課題一覧:
• a. 「必要条件と十分条件」の本文にある「今はイースタンで握っている選手は少なく、セミウエスタンより厚い選手がほとんどだ。」という一文を英語に訳すとどうなりますか？
• b. 「必要条件と十分条件」の本文を、最後に示された文の続きから書き進めてもらえますか？

本文:
══════

必要条件と十分条件
その昔、
数学で必要条件と十分条件というのを習った気がする。
気がする程度の記憶しかないけど。。。笑。
例えば、クーラーをいれることは、
部屋を涼しくすることの必要条件ではあるが、十分条件ではない。
といった使い方をしたはず。。
部屋を涼しくする為にはクーラーをいれることは必要だが、
それだけでは十分ではないという意味。
他にも、窓を閉めたり、直射日光を避けるためカーテンをしめたり、
扇風機をまわしたりと条件はたくさんある。
そういった条件を
いくつか集めると部屋を涼しくするための十分条件になる。
そんな感じで
この「必要条件」と「十分条件」といった言葉をつかったはずだ。。。
さてさて、プレイヤーを育成していく時、
この必要条件と十分条件のことが、よくよく頭をよぎる。
実際に頭のなかで
上に書いたクーラーの例のように小難しく考えることはないけど。。
例えば、フォアハンドストロークが安定しない13歳のプレイヤーがいるとする。
グリップの握りが少し薄いために、
スピンがどうしも横回転になってしまってボールの軌道が安定しない。
コーチして少しグリップを厚くしてはどうかと考える。
今はイースタンで握っている選手は少なく、
セミウエスタンより厚い選手がほとんどだ。

══════

データセット内容:
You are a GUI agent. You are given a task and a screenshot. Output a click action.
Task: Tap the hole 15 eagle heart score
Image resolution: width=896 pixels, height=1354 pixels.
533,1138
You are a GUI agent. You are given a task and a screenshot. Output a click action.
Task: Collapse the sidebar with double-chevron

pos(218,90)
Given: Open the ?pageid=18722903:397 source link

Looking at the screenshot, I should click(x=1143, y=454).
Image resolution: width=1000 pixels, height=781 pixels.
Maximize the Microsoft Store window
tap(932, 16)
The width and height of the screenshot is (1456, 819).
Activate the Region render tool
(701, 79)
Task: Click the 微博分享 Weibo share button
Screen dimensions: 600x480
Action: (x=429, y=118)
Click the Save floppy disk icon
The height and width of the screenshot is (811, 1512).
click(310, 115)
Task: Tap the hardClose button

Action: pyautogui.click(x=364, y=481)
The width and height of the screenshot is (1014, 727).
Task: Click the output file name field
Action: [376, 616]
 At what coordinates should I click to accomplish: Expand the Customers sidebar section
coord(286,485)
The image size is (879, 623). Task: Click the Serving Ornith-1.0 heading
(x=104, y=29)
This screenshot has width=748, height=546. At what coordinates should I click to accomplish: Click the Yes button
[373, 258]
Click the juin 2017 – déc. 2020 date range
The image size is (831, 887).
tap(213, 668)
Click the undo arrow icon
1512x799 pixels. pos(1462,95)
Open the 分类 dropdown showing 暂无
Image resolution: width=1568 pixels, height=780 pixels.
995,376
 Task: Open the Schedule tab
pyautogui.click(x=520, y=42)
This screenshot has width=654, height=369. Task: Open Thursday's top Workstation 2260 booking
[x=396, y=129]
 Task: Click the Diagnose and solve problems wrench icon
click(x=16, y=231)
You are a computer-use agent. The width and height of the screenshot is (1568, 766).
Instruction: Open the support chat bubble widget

══════

出力結果:
• a. Few players today hold the racket with an Eastern grip; most use a grip thicker than semi-western.

• b.
その方がスピンもかかりやすく、
安定した軌道でボールはコートにおさまる。
ここで色々な考えが頭をめぐる。
小学低学年から彼のことを知っているが、
フォアハントストロークのグリップに対して指導をしたことはない。
本能的に彼の力の入りやすいグリップで握っているはず。
無理に変えて、
本来の彼の体の構造にあってない握りにならないか?
球足の比較的速いハードコートで育っている彼には、
厚いグリップは必要なかった。
それならば、
球足の遅いクレーやオムニで練習して自然にグリップを厚くすることが理想的で
無理やり変えることはかえって遠回りにならないか?
他にもくどくどとたくさん。。。笑
そこで必要条件と十分条件という言葉を持ち出して考えると
シンプルにまとまる。
めちゃくちゃ単純化してわかりやすく言うと
グリップを厚くすることは、ストロークを安定させる、
またより良いストロークにするための十分条件ではない。
ということです。
フェデラーとナダルは違うグリップの握り方ですよね。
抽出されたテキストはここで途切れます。